Rocks and hard places

In an earlier post I promised to expand on a recent incident where I pulled the pin on a conversational grenade. Yeah, and then I dropped that word ‘niggardly’ right into the middle of a chat.

I’ll begin by saying that to label a certain world leader a corrupt and ignorant buffoon is merely to call a spade a spade. Or so some might claim. 

But am I indeed allowed to do that these days? Can I call a spade a spade and remain civil, in PC terms? I could find myself caught between a rock and a hard place, with the radical right trolling the bejasus out of me for bad-mouthing their leader, while the radical left cancels me for implicit racism. 

I became sensitized to such issues during a recent phone conversation with an American friend. A Californian, in fact. My use of the word ‘niggardly’ elicited a gasp of horror followed by a pregnant silence. 

Eventually he regained his breath and told me this: “There are a lot of places back in the States you wouldn’t want to say that.” 

“Say what?” 

“You know.”


“The n-word.”


His gasp was less gaspy this time, but I could hear it. “Yes,” he said. 

Already I was online consulting an etymological dictionary. 

EtymologyNiggardly (noun: niggard) is an adjective meaning “stingy” or “miserly”. It is derived from the Middle English word nigard, which is probably derived from Old Norse nigla, meaning “to be poor”, which itself is most likely derived from hnøggr (“stingy”).

Nothing whatsoever to do with niger, the Latin for ‘black.’

It’s a slippery slope. Next thing we know, conceptual thought and language use are no longer admissible in woke company, since thoughts and words come burdened with transgressive pedigrees, actual or imagined, an inevitable baggage of power-hierarchical shenanigans, connotative blows and barbs to tender sensibilities everywhere. 

I said that in an earlier post, and I kind of like it. So I’m pleased to use it again here.  


I came across the following shortly after drafting the above – what some people, decades even before this was written (1993) would have referred to as ‘synchronicity,’ all the while fingering strings of beads draped around their necks. 
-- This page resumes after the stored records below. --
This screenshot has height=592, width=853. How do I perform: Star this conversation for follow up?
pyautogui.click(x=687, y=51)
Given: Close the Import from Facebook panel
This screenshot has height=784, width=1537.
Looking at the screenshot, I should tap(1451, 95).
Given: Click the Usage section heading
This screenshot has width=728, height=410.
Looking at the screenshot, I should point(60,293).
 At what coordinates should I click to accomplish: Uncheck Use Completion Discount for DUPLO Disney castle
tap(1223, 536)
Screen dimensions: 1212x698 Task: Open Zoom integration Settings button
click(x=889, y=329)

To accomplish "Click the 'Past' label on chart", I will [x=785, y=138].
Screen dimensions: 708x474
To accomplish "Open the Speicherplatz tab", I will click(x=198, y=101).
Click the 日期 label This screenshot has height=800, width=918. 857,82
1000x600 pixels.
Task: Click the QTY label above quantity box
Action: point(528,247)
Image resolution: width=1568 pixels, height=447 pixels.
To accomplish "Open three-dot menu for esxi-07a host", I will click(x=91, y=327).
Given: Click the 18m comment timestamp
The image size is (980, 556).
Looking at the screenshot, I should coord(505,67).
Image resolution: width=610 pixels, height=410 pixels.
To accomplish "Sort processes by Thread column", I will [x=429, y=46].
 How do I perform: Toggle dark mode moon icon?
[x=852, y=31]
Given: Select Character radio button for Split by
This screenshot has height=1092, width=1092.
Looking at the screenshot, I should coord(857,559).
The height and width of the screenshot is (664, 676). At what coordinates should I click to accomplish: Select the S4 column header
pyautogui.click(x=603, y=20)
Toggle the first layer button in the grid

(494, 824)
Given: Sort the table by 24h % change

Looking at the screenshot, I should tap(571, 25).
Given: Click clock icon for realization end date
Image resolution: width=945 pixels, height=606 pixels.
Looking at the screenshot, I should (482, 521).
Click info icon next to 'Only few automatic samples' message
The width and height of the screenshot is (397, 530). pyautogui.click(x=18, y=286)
I first read Robert Hughes’ Culture of Complaint: The Fraying of America back around 2008. Even more than I did then, I’m finding Hughes a brilliant cultural critic and a wildly funny writer, skewering the thought police on both left and right with equal abandon, at the same time he chronicles the rise of anti-intellectualism in America and much more. Re-reading this collection of essays now I keep thinking how contemporary it remains, and how everybody should read it. 

Anticipating my remarks regarding woke proscriptions of ‘niggardly,’ Hughes had this to say: 

‘In an academic world where an administrator at the University of California in Santa Cruz could campaign against phrases like “a nip in the air” and “a chink in one’s armour”, on the grounds that such words have expressed racial disparagment in other contexts, anything is possible.’ But the waters of PC would eventually recede, Hughes believed, ‘leaving the predictable scum of dead words on the social beach.’

Now, about 18 years later, we can see he was quite wrong about the PC waters receding (if not about the flotsam of dead verbiage).

In the pages following that passage, Hughes also remarked how partisan language was exacerbating divisiveness in the US social and political spheres, and how domestic prejudices, socio-economic disparities of one sort and another and anti-elitism/anti-intellectualism had left a large portion of the population feeling disenfranchised — something that was to set the country up for Trump’s 2016 election win. 

Rather than review the whole book here, I’ll just recommend you read it. 

And here’s an additional bonus from the excellent Asia Times — the fuck liberals hypothesis is only part of this story.

4 thoughts on “Rocks and hard places”

  1. This is very interesting reading, again, from you Collin.

    That word, which originated from the old language here in Norway (my home land), is still spoken (more or less) in Iceland. Which is the old Norse/Viking language.
    Anyway, that word (nigla) has in Norway now become “gnien” (or “gniten” in some of the dialects here).